──────── DATA SHOWN ────────
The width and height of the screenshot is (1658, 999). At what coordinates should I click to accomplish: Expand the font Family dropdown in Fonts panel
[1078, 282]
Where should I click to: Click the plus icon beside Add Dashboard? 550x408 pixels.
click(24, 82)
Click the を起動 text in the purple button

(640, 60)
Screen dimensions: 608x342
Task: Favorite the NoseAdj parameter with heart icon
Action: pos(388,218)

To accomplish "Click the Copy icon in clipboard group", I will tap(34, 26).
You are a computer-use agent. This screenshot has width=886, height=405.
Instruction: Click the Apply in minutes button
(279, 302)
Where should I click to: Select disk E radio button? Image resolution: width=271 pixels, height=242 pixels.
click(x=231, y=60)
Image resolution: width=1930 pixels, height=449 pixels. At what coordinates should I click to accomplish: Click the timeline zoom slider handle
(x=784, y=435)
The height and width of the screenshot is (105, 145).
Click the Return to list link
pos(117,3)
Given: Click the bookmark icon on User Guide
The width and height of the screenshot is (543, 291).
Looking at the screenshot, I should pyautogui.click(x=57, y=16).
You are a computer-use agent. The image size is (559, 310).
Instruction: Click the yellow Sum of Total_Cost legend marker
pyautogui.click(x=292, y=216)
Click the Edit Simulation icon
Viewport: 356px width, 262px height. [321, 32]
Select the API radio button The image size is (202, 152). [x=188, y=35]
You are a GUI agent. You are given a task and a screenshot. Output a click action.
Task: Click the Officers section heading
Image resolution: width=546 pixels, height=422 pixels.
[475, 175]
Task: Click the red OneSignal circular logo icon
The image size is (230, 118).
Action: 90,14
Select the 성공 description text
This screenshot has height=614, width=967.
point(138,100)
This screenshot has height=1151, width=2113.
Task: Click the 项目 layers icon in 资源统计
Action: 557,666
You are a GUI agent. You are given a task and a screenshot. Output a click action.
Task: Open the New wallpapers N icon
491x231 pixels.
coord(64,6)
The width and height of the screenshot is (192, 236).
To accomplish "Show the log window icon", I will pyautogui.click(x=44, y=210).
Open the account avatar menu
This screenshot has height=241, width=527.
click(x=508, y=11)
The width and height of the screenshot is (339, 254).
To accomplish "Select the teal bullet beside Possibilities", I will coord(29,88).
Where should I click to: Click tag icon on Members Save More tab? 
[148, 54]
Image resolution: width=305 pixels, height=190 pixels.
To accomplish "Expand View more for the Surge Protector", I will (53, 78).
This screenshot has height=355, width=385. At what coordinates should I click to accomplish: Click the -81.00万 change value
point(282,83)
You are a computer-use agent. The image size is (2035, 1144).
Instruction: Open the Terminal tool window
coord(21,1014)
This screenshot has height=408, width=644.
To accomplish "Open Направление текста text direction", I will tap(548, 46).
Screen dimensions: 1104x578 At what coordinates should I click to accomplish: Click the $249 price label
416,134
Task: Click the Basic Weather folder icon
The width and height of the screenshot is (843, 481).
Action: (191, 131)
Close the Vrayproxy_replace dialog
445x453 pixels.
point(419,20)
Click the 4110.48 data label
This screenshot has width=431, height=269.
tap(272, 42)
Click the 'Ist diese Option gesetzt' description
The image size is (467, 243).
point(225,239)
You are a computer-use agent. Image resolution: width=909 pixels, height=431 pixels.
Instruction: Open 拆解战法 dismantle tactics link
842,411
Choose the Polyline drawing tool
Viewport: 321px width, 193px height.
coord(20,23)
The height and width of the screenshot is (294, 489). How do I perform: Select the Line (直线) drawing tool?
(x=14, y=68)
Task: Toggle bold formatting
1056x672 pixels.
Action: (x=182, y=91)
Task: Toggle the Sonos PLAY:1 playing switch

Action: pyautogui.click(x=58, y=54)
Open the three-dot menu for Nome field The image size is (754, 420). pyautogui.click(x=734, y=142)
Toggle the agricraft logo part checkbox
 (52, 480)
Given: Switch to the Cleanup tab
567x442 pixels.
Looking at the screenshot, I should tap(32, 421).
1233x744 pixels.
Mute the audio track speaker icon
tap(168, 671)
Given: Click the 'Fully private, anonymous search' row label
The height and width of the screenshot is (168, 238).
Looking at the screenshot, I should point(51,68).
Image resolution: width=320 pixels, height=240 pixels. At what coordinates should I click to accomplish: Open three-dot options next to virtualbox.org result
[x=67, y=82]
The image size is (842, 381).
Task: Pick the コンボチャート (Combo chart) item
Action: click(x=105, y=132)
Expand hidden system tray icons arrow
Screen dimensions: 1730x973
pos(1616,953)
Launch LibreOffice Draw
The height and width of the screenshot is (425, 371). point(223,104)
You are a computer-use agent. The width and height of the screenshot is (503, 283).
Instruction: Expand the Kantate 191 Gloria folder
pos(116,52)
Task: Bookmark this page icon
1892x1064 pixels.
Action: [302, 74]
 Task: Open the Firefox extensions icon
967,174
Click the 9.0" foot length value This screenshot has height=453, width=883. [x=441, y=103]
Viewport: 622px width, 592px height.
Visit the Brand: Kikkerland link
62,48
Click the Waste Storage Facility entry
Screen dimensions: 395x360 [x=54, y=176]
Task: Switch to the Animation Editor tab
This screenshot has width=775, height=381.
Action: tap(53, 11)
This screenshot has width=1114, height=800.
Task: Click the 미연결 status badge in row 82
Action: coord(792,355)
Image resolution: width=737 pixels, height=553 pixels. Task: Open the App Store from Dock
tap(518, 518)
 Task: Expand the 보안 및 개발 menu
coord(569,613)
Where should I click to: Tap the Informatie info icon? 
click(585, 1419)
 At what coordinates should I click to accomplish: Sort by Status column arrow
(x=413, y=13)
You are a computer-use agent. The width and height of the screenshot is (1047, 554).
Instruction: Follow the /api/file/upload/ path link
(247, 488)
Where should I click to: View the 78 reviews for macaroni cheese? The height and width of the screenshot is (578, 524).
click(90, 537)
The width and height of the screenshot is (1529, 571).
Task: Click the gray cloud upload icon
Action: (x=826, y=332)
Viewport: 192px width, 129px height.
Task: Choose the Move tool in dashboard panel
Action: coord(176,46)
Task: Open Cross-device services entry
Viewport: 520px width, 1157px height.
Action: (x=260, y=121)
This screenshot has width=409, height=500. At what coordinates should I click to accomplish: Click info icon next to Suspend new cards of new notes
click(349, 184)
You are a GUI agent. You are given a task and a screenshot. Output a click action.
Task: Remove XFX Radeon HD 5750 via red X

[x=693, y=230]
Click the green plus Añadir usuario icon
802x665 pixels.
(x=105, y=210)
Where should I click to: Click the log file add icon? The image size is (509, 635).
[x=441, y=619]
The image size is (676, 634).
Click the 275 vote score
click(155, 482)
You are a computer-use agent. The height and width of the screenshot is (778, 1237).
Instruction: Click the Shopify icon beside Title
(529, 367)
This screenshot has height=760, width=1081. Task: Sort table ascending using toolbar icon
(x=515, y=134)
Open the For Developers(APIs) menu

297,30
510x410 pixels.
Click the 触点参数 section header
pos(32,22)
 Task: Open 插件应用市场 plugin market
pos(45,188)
────────
## EXERCISE DETAILS
Could you write out all of the records again, replacing "Edit Simulation" with "Run Simulation" and leaving everything else unchanged?

## FINISHED TASK
The width and height of the screenshot is (1658, 999). At what coordinates should I click to accomplish: Expand the font Family dropdown in Fonts panel
[1078, 282]
Where should I click to: Click the plus icon beside Add Dashboard? 550x408 pixels.
click(24, 82)
Click the を起動 text in the purple button

(640, 60)
Screen dimensions: 608x342
Task: Favorite the NoseAdj parameter with heart icon
Action: pos(388,218)

To accomplish "Click the Copy icon in clipboard group", I will tap(34, 26).
You are a computer-use agent. This screenshot has width=886, height=405.
Instruction: Click the Apply in minutes button
(279, 302)
Where should I click to: Select disk E radio button? Image resolution: width=271 pixels, height=242 pixels.
click(x=231, y=60)
Image resolution: width=1930 pixels, height=449 pixels. At what coordinates should I click to accomplish: Click the timeline zoom slider handle
(x=784, y=435)
The height and width of the screenshot is (105, 145).
Click the Return to list link
pos(117,3)
Given: Click the bookmark icon on User Guide
The width and height of the screenshot is (543, 291).
Looking at the screenshot, I should pyautogui.click(x=57, y=16).
You are a computer-use agent. The image size is (559, 310).
Instruction: Click the yellow Sum of Total_Cost legend marker
pyautogui.click(x=292, y=216)
Click the Run Simulation icon
Viewport: 356px width, 262px height. [321, 32]
Select the API radio button The image size is (202, 152). [x=188, y=35]
You are a GUI agent. You are given a task and a screenshot. Output a click action.
Task: Click the Officers section heading
Image resolution: width=546 pixels, height=422 pixels.
[475, 175]
Task: Click the red OneSignal circular logo icon
The image size is (230, 118).
Action: 90,14
Select the 성공 description text
This screenshot has height=614, width=967.
point(138,100)
This screenshot has height=1151, width=2113.
Task: Click the 项目 layers icon in 资源统计
Action: 557,666
You are a GUI agent. You are given a task and a screenshot. Output a click action.
Task: Open the New wallpapers N icon
491x231 pixels.
coord(64,6)
The width and height of the screenshot is (192, 236).
To accomplish "Show the log window icon", I will pyautogui.click(x=44, y=210).
Open the account avatar menu
This screenshot has height=241, width=527.
click(x=508, y=11)
The width and height of the screenshot is (339, 254).
To accomplish "Select the teal bullet beside Possibilities", I will coord(29,88).
Where should I click to: Click tag icon on Members Save More tab? 
[148, 54]
Image resolution: width=305 pixels, height=190 pixels.
To accomplish "Expand View more for the Surge Protector", I will (53, 78).
This screenshot has height=355, width=385. At what coordinates should I click to accomplish: Click the -81.00万 change value
point(282,83)
You are a computer-use agent. The image size is (2035, 1144).
Instruction: Open the Terminal tool window
coord(21,1014)
This screenshot has height=408, width=644.
To accomplish "Open Направление текста text direction", I will tap(548, 46).
Screen dimensions: 1104x578 At what coordinates should I click to accomplish: Click the $249 price label
416,134
Task: Click the Basic Weather folder icon
The width and height of the screenshot is (843, 481).
Action: (191, 131)
Close the Vrayproxy_replace dialog
445x453 pixels.
point(419,20)
Click the 4110.48 data label
This screenshot has width=431, height=269.
tap(272, 42)
Click the 'Ist diese Option gesetzt' description
The image size is (467, 243).
point(225,239)
You are a computer-use agent. Image resolution: width=909 pixels, height=431 pixels.
Instruction: Open 拆解战法 dismantle tactics link
842,411
Choose the Polyline drawing tool
Viewport: 321px width, 193px height.
coord(20,23)
The height and width of the screenshot is (294, 489). How do I perform: Select the Line (直线) drawing tool?
(x=14, y=68)
Task: Toggle bold formatting
1056x672 pixels.
Action: (x=182, y=91)
Task: Toggle the Sonos PLAY:1 playing switch

Action: pyautogui.click(x=58, y=54)
Open the three-dot menu for Nome field The image size is (754, 420). pyautogui.click(x=734, y=142)
Toggle the agricraft logo part checkbox
 (52, 480)
Given: Switch to the Cleanup tab
567x442 pixels.
Looking at the screenshot, I should tap(32, 421).
1233x744 pixels.
Mute the audio track speaker icon
tap(168, 671)
Given: Click the 'Fully private, anonymous search' row label
The height and width of the screenshot is (168, 238).
Looking at the screenshot, I should point(51,68).
Image resolution: width=320 pixels, height=240 pixels. At what coordinates should I click to accomplish: Open three-dot options next to virtualbox.org result
[x=67, y=82]
The image size is (842, 381).
Task: Pick the コンボチャート (Combo chart) item
Action: click(x=105, y=132)
Expand hidden system tray icons arrow
Screen dimensions: 1730x973
pos(1616,953)
Launch LibreOffice Draw
The height and width of the screenshot is (425, 371). point(223,104)
You are a computer-use agent. The width and height of the screenshot is (503, 283).
Instruction: Expand the Kantate 191 Gloria folder
pos(116,52)
Task: Bookmark this page icon
1892x1064 pixels.
Action: [302, 74]
 Task: Open the Firefox extensions icon
967,174
Click the 9.0" foot length value This screenshot has height=453, width=883. [x=441, y=103]
Viewport: 622px width, 592px height.
Visit the Brand: Kikkerland link
62,48
Click the Waste Storage Facility entry
Screen dimensions: 395x360 [x=54, y=176]
Task: Switch to the Animation Editor tab
This screenshot has width=775, height=381.
Action: tap(53, 11)
This screenshot has width=1114, height=800.
Task: Click the 미연결 status badge in row 82
Action: coord(792,355)
Image resolution: width=737 pixels, height=553 pixels. Task: Open the App Store from Dock
tap(518, 518)
 Task: Expand the 보안 및 개발 menu
coord(569,613)
Where should I click to: Tap the Informatie info icon? 
click(585, 1419)
 At what coordinates should I click to accomplish: Sort by Status column arrow
(x=413, y=13)
You are a computer-use agent. The width and height of the screenshot is (1047, 554).
Instruction: Follow the /api/file/upload/ path link
(247, 488)
Where should I click to: View the 78 reviews for macaroni cheese? The height and width of the screenshot is (578, 524).
click(90, 537)
The width and height of the screenshot is (1529, 571).
Task: Click the gray cloud upload icon
Action: (x=826, y=332)
Viewport: 192px width, 129px height.
Task: Choose the Move tool in dashboard panel
Action: coord(176,46)
Task: Open Cross-device services entry
Viewport: 520px width, 1157px height.
Action: (x=260, y=121)
This screenshot has width=409, height=500. At what coordinates should I click to accomplish: Click info icon next to Suspend new cards of new notes
click(349, 184)
You are a GUI agent. You are given a task and a screenshot. Output a click action.
Task: Remove XFX Radeon HD 5750 via red X

[x=693, y=230]
Click the green plus Añadir usuario icon
802x665 pixels.
(x=105, y=210)
Where should I click to: Click the log file add icon? The image size is (509, 635).
[x=441, y=619]
The image size is (676, 634).
Click the 275 vote score
click(155, 482)
You are a computer-use agent. The height and width of the screenshot is (778, 1237).
Instruction: Click the Shopify icon beside Title
(529, 367)
This screenshot has height=760, width=1081. Task: Sort table ascending using toolbar icon
(x=515, y=134)
Open the For Developers(APIs) menu

297,30
510x410 pixels.
Click the 触点参数 section header
pos(32,22)
 Task: Open 插件应用市场 plugin market
pos(45,188)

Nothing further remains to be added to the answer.